• [REQUIREMENT]: Repeat verbatim, and only, the lines of the data below, beginning at the line that contains "[Facebook] (791, 16)" and stopping after the line that contains "Mona Vale Milfs (188, 1364)".

• [DATA]:
+---+

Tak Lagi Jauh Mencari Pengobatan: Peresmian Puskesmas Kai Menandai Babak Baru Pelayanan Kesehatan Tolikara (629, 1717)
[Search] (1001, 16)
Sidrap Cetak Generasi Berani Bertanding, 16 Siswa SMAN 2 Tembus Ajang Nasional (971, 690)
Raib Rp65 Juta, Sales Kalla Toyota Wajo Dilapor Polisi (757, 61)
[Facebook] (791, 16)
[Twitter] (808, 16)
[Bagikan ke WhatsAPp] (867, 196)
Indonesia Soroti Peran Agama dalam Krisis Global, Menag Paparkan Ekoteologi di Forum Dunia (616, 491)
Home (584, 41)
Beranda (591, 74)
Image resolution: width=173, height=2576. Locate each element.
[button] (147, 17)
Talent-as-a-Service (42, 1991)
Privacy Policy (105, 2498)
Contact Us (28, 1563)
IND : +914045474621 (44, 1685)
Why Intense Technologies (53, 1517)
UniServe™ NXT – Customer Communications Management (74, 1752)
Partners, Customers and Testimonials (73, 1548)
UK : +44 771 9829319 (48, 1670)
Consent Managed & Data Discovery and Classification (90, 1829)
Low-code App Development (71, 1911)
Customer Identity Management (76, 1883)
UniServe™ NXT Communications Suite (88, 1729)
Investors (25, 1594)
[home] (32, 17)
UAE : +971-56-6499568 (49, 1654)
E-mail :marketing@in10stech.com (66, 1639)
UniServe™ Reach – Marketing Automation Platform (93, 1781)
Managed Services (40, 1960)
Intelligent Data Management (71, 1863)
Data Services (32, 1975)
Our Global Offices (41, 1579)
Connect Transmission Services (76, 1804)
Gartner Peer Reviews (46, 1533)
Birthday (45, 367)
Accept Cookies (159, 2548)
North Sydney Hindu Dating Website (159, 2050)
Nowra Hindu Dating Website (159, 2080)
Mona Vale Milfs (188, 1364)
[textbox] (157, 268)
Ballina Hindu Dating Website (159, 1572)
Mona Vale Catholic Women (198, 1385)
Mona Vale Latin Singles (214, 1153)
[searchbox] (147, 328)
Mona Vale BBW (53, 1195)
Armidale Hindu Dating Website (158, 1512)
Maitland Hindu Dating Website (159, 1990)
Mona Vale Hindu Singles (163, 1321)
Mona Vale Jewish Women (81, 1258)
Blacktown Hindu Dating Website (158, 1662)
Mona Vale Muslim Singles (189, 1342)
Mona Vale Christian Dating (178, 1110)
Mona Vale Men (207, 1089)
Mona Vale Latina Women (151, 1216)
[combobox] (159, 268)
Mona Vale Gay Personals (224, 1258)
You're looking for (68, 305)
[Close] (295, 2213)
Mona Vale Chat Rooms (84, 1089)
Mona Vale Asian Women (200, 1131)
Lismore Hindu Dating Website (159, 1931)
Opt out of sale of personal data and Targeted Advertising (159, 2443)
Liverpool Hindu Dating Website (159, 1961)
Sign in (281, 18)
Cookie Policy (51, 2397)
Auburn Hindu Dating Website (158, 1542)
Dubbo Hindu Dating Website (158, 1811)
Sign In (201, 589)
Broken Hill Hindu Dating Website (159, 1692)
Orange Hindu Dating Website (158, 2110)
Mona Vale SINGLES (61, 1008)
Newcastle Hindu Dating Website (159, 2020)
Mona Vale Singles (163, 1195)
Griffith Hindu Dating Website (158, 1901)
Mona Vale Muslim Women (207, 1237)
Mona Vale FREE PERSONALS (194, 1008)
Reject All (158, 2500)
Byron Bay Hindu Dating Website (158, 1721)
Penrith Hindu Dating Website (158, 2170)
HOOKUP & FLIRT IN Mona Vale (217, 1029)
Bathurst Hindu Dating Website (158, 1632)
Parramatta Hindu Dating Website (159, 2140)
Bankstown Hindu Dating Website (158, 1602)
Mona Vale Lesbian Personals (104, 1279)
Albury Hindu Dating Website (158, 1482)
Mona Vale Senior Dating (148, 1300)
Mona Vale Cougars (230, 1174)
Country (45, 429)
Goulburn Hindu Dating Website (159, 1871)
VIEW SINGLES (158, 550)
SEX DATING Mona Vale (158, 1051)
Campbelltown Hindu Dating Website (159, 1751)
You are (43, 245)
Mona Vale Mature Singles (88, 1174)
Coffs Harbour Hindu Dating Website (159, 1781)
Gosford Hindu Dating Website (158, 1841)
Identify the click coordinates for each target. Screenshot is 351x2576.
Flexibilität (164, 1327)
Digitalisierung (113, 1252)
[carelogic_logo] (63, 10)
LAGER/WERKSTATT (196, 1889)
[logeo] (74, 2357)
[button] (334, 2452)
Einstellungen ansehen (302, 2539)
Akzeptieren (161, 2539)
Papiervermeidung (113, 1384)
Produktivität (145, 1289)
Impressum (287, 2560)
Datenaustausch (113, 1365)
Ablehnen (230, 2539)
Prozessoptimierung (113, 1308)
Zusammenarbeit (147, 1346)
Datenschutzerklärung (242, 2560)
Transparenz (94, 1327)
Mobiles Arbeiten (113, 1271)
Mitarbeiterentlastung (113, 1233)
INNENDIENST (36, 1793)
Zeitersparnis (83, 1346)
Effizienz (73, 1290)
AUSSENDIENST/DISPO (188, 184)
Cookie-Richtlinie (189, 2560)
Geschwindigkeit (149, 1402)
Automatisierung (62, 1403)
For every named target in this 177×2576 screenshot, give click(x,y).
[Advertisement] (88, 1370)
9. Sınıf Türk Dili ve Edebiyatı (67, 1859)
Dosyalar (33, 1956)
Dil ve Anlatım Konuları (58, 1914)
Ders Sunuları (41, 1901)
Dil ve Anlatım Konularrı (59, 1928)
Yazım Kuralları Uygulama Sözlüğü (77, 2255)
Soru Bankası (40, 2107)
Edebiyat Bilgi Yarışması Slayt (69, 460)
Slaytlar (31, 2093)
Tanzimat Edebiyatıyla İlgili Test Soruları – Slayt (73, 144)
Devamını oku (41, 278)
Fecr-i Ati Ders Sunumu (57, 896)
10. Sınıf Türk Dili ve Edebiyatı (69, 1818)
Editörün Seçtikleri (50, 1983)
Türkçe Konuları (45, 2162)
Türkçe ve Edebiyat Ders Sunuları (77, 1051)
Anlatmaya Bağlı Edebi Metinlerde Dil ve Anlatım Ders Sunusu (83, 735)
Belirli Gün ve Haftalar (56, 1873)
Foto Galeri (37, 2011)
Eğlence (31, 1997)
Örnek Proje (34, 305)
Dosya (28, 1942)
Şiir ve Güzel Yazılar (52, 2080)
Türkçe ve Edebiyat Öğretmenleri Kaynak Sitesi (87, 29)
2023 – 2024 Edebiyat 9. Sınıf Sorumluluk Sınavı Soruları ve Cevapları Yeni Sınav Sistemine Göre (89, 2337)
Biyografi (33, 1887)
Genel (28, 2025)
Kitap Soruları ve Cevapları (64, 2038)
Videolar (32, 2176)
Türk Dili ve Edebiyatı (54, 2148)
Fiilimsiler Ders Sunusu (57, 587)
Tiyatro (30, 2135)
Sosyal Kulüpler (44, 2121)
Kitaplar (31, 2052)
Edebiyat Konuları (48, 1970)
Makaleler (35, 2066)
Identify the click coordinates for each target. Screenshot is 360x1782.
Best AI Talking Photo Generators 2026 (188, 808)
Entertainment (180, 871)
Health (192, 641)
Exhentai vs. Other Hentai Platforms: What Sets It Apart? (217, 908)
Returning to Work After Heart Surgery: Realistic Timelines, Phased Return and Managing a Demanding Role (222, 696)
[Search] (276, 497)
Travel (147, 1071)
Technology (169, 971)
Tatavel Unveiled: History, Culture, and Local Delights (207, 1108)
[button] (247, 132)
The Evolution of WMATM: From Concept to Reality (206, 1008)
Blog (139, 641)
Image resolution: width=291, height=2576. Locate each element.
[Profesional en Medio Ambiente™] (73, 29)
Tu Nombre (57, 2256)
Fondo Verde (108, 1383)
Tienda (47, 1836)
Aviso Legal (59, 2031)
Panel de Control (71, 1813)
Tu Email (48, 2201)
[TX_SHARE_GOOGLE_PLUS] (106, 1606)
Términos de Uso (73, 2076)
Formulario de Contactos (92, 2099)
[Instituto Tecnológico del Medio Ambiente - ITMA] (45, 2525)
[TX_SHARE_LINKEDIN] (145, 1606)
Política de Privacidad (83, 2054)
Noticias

+---+

• [EXERCISE ANSWER]:
[Facebook] (791, 16)
[Twitter] (808, 16)
[Bagikan ke WhatsAPp] (867, 196)
Indonesia Soroti Peran Agama dalam Krisis Global, Menag Paparkan Ekoteologi di Forum Dunia (616, 491)
Home (584, 41)
Beranda (591, 74)
Image resolution: width=173, height=2576. Locate each element.
[button] (147, 17)
Talent-as-a-Service (42, 1991)
Privacy Policy (105, 2498)
Contact Us (28, 1563)
IND : +914045474621 (44, 1685)
Why Intense Technologies (53, 1517)
UniServe™ NXT – Customer Communications Management (74, 1752)
Partners, Customers and Testimonials (73, 1548)
UK : +44 771 9829319 (48, 1670)
Consent Managed & Data Discovery and Classification (90, 1829)
Low-code App Development (71, 1911)
Customer Identity Management (76, 1883)
UniServe™ NXT Communications Suite (88, 1729)
Investors (25, 1594)
[home] (32, 17)
UAE : +971-56-6499568 (49, 1654)
E-mail :marketing@in10stech.com (66, 1639)
UniServe™ Reach – Marketing Automation Platform (93, 1781)
Managed Services (40, 1960)
Intelligent Data Management (71, 1863)
Data Services (32, 1975)
Our Global Offices (41, 1579)
Connect Transmission Services (76, 1804)
Gartner Peer Reviews (46, 1533)
Birthday (45, 367)
Accept Cookies (159, 2548)
North Sydney Hindu Dating Website (159, 2050)
Nowra Hindu Dating Website (159, 2080)
Mona Vale Milfs (188, 1364)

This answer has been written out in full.